Tidak ada pemerintahan yang datangnya bukan dari Tuhan. Dia yang ciptakan kita begitu plural. Jadi tempatkan pemimpin di situ yang dia mengerti. Nah di titik itu, bukan lagi unsur agama. Kalau Tuhan mau, memang Tuhan tidak bisa buat semua orang satu agama?

Bagaimana Anda akan kampanyekan Jokowi-Ma'ruf?

Saya sudah sering ceritakan, tahun 2019 itu seluruh pulau Jawa terkoneksi, itu saja, yang paling gampang untuk ada yang di Dapil. Pernah terpikir imbasnya itu? Itu hal signifikan yang bisa terjadi karena Jokowi. 

Yang dibutuhkan oleh bangsa ini, saat ini, tidak hanya presiden yang militan, tapi militian, visioner, dan punya jiwa entrepreneurship. Jadi saya betul-betul siap, 'at any cost' buat Jokowi.

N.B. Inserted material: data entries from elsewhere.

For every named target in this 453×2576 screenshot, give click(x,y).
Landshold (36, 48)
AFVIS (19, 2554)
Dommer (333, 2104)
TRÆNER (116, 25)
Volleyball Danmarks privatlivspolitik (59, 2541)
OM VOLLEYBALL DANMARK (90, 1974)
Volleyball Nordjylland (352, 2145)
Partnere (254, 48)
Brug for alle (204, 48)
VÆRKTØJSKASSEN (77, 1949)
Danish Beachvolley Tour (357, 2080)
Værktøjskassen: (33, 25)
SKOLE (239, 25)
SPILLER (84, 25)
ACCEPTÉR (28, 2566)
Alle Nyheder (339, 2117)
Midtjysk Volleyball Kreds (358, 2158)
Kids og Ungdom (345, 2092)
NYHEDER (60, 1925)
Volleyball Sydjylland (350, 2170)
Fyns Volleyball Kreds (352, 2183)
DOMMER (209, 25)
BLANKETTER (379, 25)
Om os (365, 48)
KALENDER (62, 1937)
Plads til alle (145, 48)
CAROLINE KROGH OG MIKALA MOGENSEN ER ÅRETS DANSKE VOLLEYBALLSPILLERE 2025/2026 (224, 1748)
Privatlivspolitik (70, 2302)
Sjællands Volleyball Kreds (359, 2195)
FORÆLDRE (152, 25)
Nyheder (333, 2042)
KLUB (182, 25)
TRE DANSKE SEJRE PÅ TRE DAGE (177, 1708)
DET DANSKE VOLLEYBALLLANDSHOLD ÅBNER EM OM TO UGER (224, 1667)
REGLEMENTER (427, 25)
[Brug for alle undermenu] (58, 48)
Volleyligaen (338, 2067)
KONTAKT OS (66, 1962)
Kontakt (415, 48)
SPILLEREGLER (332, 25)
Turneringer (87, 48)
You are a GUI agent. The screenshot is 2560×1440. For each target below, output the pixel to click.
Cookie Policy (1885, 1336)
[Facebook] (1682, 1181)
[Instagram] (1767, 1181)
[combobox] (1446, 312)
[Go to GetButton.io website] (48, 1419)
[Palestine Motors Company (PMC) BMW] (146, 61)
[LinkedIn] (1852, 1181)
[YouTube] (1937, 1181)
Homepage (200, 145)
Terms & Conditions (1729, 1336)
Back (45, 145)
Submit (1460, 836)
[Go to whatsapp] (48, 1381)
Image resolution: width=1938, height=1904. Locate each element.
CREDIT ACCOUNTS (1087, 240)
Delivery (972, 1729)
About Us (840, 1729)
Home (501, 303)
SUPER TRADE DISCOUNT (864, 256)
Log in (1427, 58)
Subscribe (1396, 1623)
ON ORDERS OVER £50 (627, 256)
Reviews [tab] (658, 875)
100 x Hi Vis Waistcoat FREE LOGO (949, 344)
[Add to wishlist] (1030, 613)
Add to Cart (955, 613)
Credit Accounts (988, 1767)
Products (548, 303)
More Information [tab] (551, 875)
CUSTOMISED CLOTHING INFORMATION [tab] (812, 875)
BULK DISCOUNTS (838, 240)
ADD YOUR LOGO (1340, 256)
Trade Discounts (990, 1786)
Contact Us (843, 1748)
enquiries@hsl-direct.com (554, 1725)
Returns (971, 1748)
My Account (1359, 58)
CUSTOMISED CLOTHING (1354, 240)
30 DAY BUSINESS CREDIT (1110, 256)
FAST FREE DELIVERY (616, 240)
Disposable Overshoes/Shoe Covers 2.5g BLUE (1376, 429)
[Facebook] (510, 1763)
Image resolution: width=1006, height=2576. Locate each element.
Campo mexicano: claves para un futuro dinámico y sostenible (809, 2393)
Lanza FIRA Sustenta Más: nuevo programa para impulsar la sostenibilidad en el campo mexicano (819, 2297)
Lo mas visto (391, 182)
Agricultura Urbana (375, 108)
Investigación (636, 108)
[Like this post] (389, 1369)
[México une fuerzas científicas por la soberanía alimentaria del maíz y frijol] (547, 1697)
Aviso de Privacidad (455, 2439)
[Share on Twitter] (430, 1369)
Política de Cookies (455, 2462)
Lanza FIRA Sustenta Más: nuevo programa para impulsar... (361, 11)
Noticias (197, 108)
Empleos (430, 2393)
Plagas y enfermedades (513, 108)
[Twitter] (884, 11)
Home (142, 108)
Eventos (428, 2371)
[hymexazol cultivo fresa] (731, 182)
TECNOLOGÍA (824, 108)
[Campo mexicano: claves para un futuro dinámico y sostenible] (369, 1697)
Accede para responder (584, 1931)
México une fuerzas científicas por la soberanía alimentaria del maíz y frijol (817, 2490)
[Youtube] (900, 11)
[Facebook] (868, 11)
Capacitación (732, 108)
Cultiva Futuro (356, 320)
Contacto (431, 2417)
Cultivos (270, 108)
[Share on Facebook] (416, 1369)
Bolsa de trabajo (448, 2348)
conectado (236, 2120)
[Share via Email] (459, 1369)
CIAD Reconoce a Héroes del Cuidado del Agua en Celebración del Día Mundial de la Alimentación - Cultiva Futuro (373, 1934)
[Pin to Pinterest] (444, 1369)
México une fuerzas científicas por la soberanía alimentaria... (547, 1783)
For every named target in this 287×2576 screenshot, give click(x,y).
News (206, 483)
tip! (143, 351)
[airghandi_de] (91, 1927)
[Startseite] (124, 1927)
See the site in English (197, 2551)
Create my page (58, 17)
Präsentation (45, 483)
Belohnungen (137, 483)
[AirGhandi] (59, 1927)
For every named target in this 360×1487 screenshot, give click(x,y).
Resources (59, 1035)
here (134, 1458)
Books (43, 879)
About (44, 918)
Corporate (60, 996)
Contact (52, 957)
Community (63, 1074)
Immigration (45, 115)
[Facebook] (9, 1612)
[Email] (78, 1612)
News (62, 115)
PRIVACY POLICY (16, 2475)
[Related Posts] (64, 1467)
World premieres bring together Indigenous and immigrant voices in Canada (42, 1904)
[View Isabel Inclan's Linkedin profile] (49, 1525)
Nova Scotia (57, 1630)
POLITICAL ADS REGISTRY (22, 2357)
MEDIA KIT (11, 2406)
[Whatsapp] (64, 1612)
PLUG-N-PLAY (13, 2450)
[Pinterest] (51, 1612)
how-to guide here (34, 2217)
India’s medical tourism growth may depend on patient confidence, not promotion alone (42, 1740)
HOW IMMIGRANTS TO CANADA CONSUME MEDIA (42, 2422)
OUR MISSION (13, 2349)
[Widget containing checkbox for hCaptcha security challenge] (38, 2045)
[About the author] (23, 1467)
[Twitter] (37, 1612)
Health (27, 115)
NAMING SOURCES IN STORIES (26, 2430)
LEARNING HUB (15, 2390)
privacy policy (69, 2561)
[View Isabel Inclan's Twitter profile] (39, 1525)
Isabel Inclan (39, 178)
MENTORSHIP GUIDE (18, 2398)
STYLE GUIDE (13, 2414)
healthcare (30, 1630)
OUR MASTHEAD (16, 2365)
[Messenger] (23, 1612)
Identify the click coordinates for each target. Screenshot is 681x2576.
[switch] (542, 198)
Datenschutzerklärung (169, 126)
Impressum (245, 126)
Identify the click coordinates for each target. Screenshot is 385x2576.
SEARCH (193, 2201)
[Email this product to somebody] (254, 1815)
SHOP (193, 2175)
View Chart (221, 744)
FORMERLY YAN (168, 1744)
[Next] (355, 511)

Dan juga saya selalu kemanapun pergi, di Dapil khususnya, yang paling penting adalah kemenangan Jokowi. Karena buat saya, kalau sayanya masuk (Senayan) tapi bukan dia yang ada di sana (Istana), saya tidak mau. Akan tidak efesien dan efektif buat saya. Tapi kalau Jokowi menang, siapapun anggota legislatifnya, jalan lho program kita. Jadi sangat penting buat saya setiap kali sosialisasi, "Jokowi harus dua periode."

Apa tagline kampanye diri Anda?

"Tempatkan di mana saja aku berdiri untuk negeri."